Dan Kepala Desa... sosok itu muncul begitu jelas dalam ingatannya. Lelaki tua itu tidak pernah mengusirnya, tidak pernah memandangnya dengan sebelah mata. Dialah yang menjadi jembatan antara Shanmu yang sebatang kara dengan kehidupan desa. Dialah yang mempercayakannya pekerjaan, yang mengajarinya arti tanggung jawab, yang kadang memanggilnya untuk sekadar berbagi cerita di bawah beringin tua. Dalam hati Shanmu yang terluka, Kepala Desa telah menempati ruang yang seharusnya milik seorang ayah.

Saat ia kembali ke pusat desa, pemandangan mengerikan itu kembali menyambutnya dengan bengis. Bau besi darah masih menyengat di udara, bercampur dengan aroma hangus kayu yang terbakar. Setiap rumah telah berubah menjadi onggokan puing. Bahkan gubuk bambu reotnya sendiri, tempat ia melewatkan malam-malam sunyi dengan kerinduan dan kebencian, telah luluh lantak menjadi abu. Tidak ada lagi yang tersisa. Dunia yang ia kenal telah dihapus tanpa sisa.

Kakinya tak lagi mampu menahan beban. Dengan suara lemah, ia terjatuh berlutut di tanah yang penuh coretan darah kering. Matanya yang kosong itu semakin hampa, bagai sumur kering yang kehilangan mata air.

Harus kemana?

Pertanyaan itu bergema dalam hampa. Selama enam belas tahun hidupnya, batas dunianya hanya sejauh puncak gunung yang mengurung lembah ini. Ia bahkan tidak tahu apakah ada kota di balik barisan pegunungan itu, atau apakah desa-desa lain memiliki nasib yang sama.

Air mata tak kunjung datang. Rasa sakit itu terlalu dalam, terlalu membekukan, hingga melebihi kemampuan manusia untuk menangis. Ia hanya duduk terdiam, tubuhnya membatu, menatap puing-puing kehidupannya yang hancur. Mungkin, lebih baik jika ia mati bersama mereka. Mungkin itulah takdir yang seharusnya.

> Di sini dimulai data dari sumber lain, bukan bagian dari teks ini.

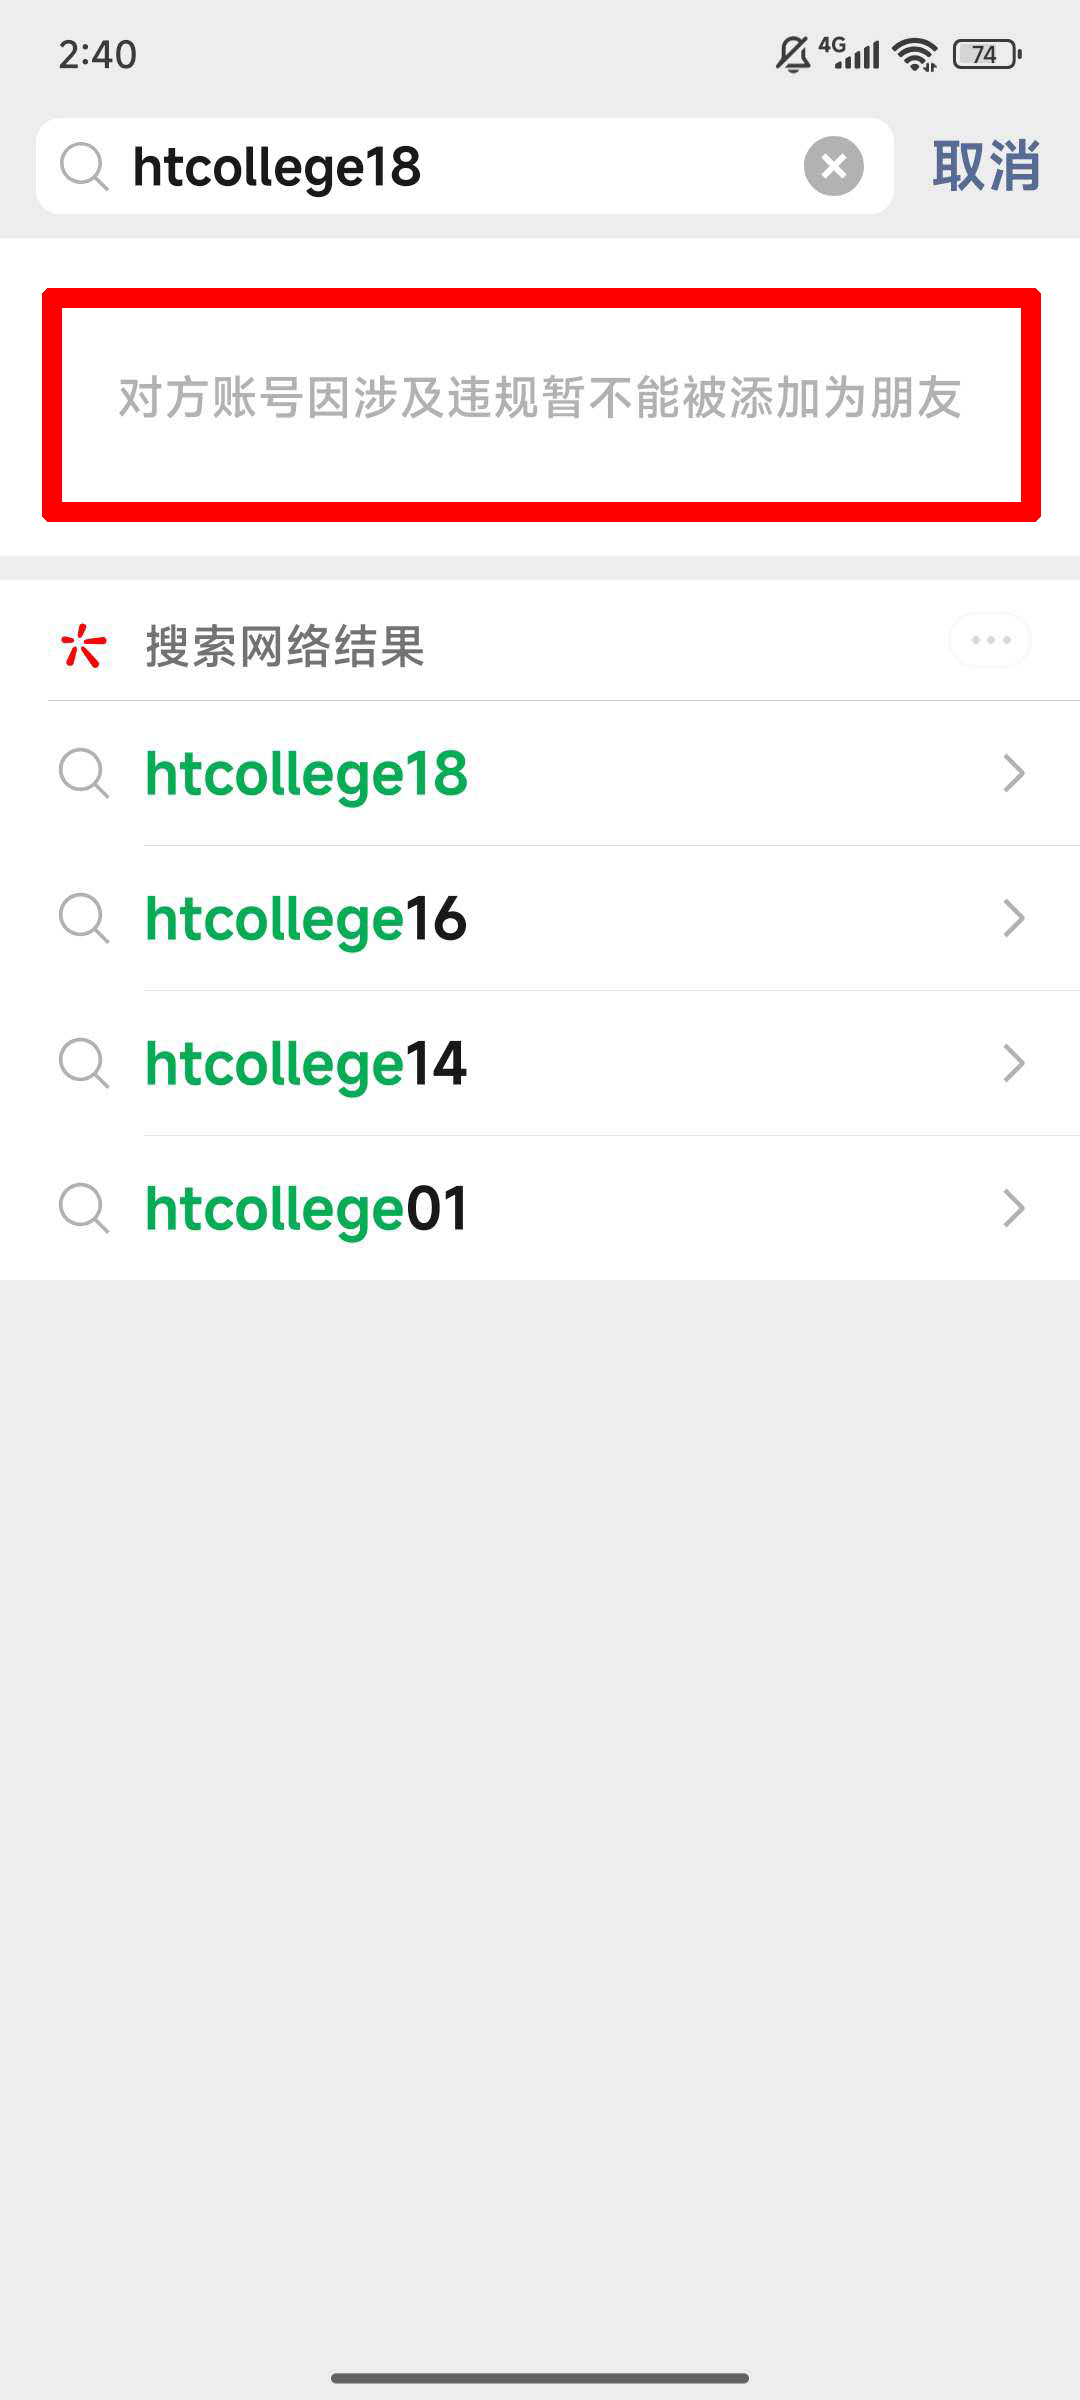Open chevron arrow next to htcollege01
This screenshot has width=1080, height=2400.
pyautogui.click(x=1014, y=1208)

Malam berlalu dengan dingin yang menusuk tulang. Kabut pagi kembali turun, menyelimuti reruntuhan dengan selimut putih yang ironisnya masih terasa damai. Sinar matahari pagi mulai menyembul dari balik gunung, menyinari desa yang telah menjadi kuburan. Cahaya keemasan itu seolah mengolok-olok kegelapan dalam hatinya. Shanmu masih berada di posisi yang sama, tubuhnya kaku, jiwanya terdampar di antara keinginan untuk mati dan desakan untuk hidup.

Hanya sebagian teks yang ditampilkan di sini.